I do not know if any of this is true, but given my experience in medicine I am extremely leery of taking such “glass ceilings” at face value; female docs make less than male docs, but they overwhelming choose to match into the lower remunerating specialties (i.e. female docs tend to like pediatrics, OB/GYN, family med disproportionately while males tend to like rad onc, radiology, and surgery disproportionately).

28 chuck martel December 15, 2017 at 4:40 pm

Tamara de Lempicka

Born in 1899 to Russian aristocrats, Tamara de Lempicka escaped the Bolsheviks by exchanging her body for freedom, dramatically beginning a sexual career that included most of the influential men and women she painted. After burning brightly at the centre of Paris’s artistic circle, she made her way to America in the late 1930s, where she dazzled and seduced the rich and famous of a new continent. Her paintings, like the artist herself, glow with beauty and sexuality. Contemporary critics, however, dismissed her gorgeously stylised portraits and condemned her scandalous lifestyle. A resurgence of interest in her work occurred in the 1980’s, spurred by such celebrity collectors as Jack Nicholson, Barbra Streisand, and Madonna.

29 Covell December 15, 2017 at 10:46 pm

I don’t like to compare artists, but if I did, I would say this: There is something about Mary Cassat that no other impressionist was able to capture (the portraits and the way the background landscapes trail away to her wonderfully personal version of infinity).
Berthe Morisot did rivers and the perspective from a balcony better than any other Impressionist.
Kathe Kollwitz knew how to draw – how to actually put charcoal onto a piece of paper – better than Picasso did.
Lotte Laserstein painted the best group portrait, post-Sargent, that I have ever seen.
And Norwegian women painters from the decades before and after 1900 are heartbreakingly extraordinary.
I could go on with further examples.
That being said, if you want to prattle on about whether men or women are better artists, consider this: the only form of high art that does not involve, generally, an insulting-to-a-true-artist-at-heart apprenticeship with an older artist is poetry, and nobody who understands poetry ever says men are better at it than women (Sappho among the Greeks was as good as it gets, Christina Rossetti was as good an English poet as any other poet of her day, and who cares about poetry in the less poetic languages than Greek and English?
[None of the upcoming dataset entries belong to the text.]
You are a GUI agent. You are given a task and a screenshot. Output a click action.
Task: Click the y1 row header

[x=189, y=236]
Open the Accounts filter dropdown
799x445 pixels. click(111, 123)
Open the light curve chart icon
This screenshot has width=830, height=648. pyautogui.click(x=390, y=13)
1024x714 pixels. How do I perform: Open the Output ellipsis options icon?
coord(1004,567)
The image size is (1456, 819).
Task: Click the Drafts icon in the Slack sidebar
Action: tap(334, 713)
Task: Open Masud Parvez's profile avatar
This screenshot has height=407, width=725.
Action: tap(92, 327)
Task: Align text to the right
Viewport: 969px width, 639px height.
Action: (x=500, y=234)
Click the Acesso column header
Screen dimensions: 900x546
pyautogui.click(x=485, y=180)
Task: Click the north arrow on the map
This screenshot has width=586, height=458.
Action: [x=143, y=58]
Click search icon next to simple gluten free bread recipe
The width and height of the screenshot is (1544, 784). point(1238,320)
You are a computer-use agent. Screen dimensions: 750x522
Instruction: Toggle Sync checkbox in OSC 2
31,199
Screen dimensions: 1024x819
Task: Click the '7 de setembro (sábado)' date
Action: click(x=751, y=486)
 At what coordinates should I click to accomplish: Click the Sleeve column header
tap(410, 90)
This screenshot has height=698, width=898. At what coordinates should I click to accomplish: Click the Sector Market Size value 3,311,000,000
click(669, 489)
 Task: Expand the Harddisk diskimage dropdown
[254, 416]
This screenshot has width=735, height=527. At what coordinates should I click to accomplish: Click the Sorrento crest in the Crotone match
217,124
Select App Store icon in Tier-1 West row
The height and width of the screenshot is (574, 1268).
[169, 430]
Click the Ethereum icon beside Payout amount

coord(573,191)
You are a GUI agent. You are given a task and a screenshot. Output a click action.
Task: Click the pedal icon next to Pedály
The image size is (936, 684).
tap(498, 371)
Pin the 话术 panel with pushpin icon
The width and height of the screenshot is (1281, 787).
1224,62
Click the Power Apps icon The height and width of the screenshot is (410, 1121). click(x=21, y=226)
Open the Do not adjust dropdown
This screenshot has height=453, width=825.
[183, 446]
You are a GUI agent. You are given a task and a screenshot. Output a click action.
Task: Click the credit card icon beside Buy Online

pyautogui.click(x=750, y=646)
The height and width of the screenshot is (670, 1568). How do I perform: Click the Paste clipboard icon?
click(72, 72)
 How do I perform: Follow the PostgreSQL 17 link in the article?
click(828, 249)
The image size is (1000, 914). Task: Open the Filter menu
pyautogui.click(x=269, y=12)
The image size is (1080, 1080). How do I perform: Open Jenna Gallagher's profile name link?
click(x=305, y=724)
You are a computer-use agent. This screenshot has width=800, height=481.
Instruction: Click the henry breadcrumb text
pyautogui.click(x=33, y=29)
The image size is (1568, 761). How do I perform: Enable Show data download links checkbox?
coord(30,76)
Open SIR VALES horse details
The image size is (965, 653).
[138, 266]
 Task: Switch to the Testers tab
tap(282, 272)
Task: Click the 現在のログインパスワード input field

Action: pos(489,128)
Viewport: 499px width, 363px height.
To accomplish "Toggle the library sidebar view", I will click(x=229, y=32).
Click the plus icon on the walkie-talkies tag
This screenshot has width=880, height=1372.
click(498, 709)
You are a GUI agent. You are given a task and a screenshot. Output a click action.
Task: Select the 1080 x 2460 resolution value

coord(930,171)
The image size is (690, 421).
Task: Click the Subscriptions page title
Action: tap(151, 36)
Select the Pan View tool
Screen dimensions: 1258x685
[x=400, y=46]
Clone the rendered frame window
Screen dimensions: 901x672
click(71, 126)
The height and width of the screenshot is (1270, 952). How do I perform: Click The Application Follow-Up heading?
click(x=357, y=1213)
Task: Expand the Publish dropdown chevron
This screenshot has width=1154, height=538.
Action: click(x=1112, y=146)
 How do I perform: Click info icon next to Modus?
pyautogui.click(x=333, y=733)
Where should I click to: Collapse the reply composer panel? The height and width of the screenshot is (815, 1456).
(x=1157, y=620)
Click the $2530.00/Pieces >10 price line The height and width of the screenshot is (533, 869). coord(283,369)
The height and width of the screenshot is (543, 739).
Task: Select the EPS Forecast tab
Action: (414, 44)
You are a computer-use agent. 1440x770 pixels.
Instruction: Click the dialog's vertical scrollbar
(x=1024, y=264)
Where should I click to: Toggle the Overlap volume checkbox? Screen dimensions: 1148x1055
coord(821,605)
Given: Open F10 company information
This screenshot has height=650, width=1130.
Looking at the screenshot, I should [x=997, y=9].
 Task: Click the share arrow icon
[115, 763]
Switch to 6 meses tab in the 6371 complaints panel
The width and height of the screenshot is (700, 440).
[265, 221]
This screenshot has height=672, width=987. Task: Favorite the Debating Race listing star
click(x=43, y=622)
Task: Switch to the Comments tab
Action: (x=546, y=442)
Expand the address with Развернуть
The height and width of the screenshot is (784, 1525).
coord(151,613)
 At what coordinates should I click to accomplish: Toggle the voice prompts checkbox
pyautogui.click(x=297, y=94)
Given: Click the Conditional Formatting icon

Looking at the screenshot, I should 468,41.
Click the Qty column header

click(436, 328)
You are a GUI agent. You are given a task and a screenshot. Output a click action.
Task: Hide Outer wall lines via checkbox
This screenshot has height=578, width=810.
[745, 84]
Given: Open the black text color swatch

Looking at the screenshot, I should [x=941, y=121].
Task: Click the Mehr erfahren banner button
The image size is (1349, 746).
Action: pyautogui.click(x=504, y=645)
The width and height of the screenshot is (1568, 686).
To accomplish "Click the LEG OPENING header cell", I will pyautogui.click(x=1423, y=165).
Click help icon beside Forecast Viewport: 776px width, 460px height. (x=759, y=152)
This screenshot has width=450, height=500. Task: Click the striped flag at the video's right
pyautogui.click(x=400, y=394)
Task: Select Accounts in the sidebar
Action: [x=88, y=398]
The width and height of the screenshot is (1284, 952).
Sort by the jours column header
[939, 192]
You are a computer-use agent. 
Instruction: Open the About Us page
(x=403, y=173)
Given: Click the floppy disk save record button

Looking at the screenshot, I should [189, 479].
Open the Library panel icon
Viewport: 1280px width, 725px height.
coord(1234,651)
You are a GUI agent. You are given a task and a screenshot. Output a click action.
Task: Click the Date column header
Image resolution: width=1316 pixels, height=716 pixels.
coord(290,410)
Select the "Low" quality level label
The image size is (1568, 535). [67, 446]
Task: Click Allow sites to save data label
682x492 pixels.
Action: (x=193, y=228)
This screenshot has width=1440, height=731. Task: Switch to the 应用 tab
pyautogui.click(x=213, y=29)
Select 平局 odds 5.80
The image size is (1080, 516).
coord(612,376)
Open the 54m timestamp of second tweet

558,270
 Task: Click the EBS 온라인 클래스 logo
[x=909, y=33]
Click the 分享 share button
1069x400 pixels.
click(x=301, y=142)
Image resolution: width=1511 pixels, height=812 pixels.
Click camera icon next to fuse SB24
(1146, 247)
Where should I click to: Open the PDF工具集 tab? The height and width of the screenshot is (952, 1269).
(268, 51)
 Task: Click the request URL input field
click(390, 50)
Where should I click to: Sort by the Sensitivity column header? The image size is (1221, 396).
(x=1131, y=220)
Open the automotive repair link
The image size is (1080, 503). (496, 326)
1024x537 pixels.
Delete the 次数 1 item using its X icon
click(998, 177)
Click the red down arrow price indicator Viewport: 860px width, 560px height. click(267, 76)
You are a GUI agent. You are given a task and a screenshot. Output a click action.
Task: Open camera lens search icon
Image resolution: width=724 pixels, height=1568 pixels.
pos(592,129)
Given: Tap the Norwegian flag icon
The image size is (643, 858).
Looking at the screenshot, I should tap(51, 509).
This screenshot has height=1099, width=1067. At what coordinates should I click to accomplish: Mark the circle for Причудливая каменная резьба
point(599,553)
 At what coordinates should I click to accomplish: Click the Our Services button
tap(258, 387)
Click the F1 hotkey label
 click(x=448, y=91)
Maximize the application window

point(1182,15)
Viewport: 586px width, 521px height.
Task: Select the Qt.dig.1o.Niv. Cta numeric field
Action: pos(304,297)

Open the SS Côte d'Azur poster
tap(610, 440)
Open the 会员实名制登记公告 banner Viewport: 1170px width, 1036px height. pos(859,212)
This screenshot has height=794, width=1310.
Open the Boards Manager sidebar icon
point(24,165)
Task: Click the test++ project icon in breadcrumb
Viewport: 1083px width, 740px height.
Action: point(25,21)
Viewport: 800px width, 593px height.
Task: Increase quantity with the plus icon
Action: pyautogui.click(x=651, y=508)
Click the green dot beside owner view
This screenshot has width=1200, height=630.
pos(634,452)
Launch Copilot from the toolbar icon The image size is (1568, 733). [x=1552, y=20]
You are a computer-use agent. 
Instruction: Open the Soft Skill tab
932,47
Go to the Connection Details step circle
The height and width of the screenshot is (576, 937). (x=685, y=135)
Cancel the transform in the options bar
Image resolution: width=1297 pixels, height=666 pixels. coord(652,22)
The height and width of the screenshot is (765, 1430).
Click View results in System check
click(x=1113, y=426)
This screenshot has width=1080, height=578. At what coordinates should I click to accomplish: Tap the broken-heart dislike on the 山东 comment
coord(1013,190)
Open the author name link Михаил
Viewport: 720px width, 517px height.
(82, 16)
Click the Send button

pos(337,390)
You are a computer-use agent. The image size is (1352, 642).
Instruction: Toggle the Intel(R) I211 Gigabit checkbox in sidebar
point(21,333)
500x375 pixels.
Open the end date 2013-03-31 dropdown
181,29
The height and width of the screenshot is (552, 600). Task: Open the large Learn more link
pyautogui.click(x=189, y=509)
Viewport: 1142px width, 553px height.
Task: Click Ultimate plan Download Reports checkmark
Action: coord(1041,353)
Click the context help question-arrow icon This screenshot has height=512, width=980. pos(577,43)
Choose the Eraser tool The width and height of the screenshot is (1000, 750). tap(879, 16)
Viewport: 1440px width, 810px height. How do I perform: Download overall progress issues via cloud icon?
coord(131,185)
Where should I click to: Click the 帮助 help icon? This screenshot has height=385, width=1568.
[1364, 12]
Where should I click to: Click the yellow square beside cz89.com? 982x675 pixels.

The question answers itself). Oil painting, virtuoso musicianship, non-recreational mathematics, “competitive chess” – imagine you have the choice to get really good at one of those things but have the option to live a fulfilling life without being the very very best you can be at one of those pursuits, at the sacrifice of friendships and families – well, if you are a teenage male, in almost any historical age, you probably are thinking you want to be the best you can be, if you are a teenage female, in almost any historical age – you probably don’t think that way.
So in the one field of true art where you don’t have to sacrifice your personal life to be the best, women are equal to men. In the other fields, maybe not so much. This is not a difference between men and women it is a difference between people with differing choices.
All great art is going to be created, anyway, eventually, it is just a question of time.